- [GOAL OF THE EXERCISE]: Which lines below contain "button"? Copy every one of them.
═══ EXTRACTED INFORMATION ═══
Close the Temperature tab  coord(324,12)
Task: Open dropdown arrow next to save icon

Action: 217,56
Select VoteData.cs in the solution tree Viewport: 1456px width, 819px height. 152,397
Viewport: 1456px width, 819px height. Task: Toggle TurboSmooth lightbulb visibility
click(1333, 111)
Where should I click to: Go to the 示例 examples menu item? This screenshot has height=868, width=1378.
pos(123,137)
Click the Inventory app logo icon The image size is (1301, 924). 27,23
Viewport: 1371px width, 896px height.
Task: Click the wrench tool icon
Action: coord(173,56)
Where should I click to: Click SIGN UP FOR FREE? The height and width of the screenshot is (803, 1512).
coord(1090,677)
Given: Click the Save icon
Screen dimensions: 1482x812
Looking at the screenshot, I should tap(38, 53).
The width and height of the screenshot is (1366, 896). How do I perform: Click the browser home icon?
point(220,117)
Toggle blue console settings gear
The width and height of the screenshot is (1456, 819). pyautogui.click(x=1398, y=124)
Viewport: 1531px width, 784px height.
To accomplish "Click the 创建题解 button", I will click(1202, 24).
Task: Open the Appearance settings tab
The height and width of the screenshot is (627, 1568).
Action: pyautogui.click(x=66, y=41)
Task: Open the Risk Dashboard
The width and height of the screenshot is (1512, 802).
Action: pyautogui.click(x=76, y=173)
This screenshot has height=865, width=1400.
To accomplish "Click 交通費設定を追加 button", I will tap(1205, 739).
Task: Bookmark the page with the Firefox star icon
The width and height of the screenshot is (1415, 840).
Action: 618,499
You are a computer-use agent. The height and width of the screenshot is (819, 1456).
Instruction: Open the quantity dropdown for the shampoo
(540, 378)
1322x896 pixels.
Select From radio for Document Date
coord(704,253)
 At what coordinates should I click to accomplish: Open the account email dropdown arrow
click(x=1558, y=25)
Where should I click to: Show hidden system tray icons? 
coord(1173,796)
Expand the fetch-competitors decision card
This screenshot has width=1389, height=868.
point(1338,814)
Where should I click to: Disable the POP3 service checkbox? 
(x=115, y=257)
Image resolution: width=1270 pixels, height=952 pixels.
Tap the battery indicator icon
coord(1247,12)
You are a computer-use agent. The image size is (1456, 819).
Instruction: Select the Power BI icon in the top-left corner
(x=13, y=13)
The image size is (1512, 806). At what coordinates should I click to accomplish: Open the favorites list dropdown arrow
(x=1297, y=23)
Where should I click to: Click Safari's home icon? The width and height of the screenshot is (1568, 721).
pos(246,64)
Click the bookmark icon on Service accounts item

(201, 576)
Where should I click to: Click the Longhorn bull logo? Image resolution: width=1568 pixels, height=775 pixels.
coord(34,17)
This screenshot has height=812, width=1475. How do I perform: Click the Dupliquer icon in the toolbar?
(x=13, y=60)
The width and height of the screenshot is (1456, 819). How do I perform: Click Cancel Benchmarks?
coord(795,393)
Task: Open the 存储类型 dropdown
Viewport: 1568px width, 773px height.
═══
- [THE ANSWER]:
To accomplish "Click the 创建题解 button", I will click(1202, 24).
To accomplish "Click 交通費設定を追加 button", I will tap(1205, 739).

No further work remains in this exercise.